Отрицание Толстым так называемой «исторической вины» еврейского народа содержится в его разборе Христовой фразы «Если кто хочет идти за Мною, отвергнись себя, возьми крест свой и следуй за Мной». Можно проследить, как формировалась его позиция. В первый раз он так комментирует этот стих из Евангелия от Луки: «Слова о кресте, как не имевшие смысла до распятия Иисуса, должны быть выпущены». Далее, приводя этот же стих в изложении Марка, он оставляет его без комментариев. И уже в конце работы, при разборе стиха Ин. 18:32 «Да сбудется слово Иисусово, которое сказал Он, давая разуметь, какою смертью Он умрет» Толстой возвращается к теме креста с уже новым ее толкованием: «„Какою смертью он умрет“ надо разуметь так, что Иисус угадал, от кого он получит смерть: не от иудеев, а от римлян. Слово Иисуса, на которое намекает этот стих, это слово о кресте: только римляне казнили, распиная на кресте».

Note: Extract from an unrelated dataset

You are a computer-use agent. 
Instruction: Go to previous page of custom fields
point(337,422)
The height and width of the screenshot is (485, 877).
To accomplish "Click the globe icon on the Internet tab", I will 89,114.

Характерно, что, вводя этот тезис в свое исследование, Толстой делает это со ссылкой именно на Четвертое Евангелие, которое своей антисемитской направленностью отличается от всех трех синоптических Евангелий (см., например, комментарий С. В. Тищенко к новому переводу Евангелий на русский язык).

Итак, совпадение содержащихся в «романе в романе» и «Четвероевангелии» концептуальных положений, как и характерных лексических моментов, дает основание сделать вывод, что так называемое «евангелие от Воланда» является пародией на произведение Л. Н. Толстого, а созданный Булгаковым образ Иешуа – пародией на тот образ Христа, который получился в результате работы великого романиста над евангельскими текстами. Образ, как нельзя более точно охарактеризованный С. А. Ермолинским как «навеянный нашими юродивенькими и блаженными, которых исстари почитали на Руси».

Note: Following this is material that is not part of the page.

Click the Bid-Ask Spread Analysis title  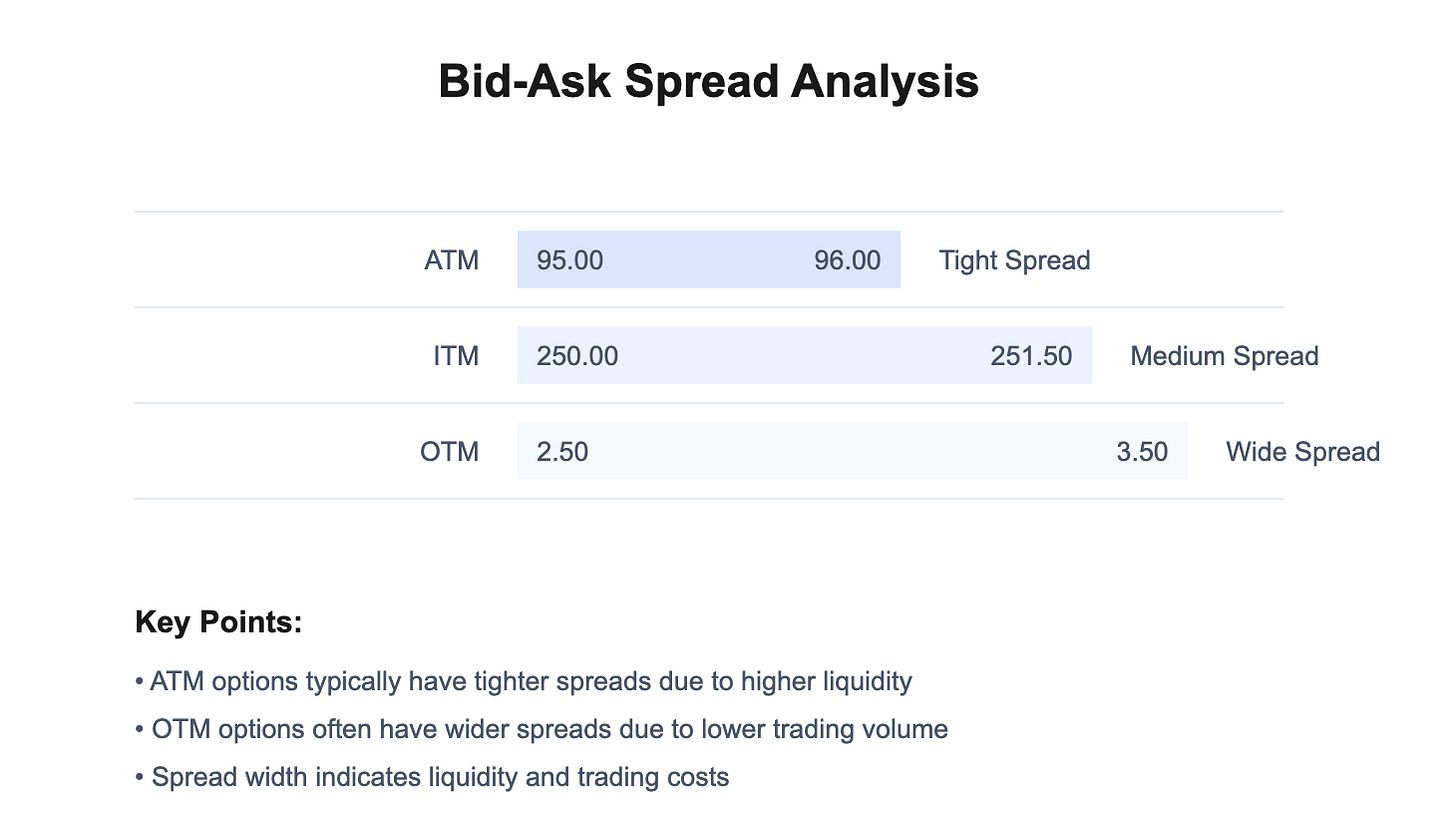708,81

Давайте вчитаемся в такую характеристику: «Он считает Христа наивным, достойным сожаления и хотя – иногда – любуется им, но – едва ли любит. И как будто опасается: приди Христос в русскую деревню – его девки засмеют».

Довольно меткая характеристика «булгаковского» Иешуа. Так охарактеризовал толстовское видение Христа Горький.

При этом следует отметить, что такое видение, равно как и все четыре выделенные посылки, присутствуют не только в «Четвероевангелии»; они в свое время были общеизвестны, да и сейчас не являются секретом для специалистов-толстоведов, поскольку определяли поступки Толстого в жизни; а информацию об этом можно почерпнуть из довольно широко распространенных источников. Иными словами, Лев Толстой узнаваем в романе «Мастер и Маргарита» даже без непосредственного обращения к его «Четвероевангелию».

В частности, наделение Булгаковым своего персонажа именем Левий Матвей тоже не ставило в качестве цели пародирование Евангелия от Матфея. Дело в том, что литературное обыгрывание имени великого писателя – Лев – не является булгаковской новацией. В этом – тоже булгаковская пародия, и на этот раз, опять же… самого Толстого, который образ Левина в «Анне Карениной» наделил не только автобиографическими чертами, но и образовал фамилию этого героя от своего имени (эту информацию можно почерпнуть, в частности, из работ В. Я. Лакшина). Вряд ли можно сомневаться в том, что ассоциативная параллель «Левий Матвей – Лев Толстой» создавалась Булгаковым преднамеренно.

Отмечу также, что Булгаковым явно неспроста введен в роман эпизод, в котором Левий Матвей под влиянием учения Иешуа бросил деньги на землю. Поскольку в Евангелиях такой эпизод отсутствует, самая первая ассоциация, возникающая при чтении этих мест в романе, увязывается с отказом Толстого от собственности.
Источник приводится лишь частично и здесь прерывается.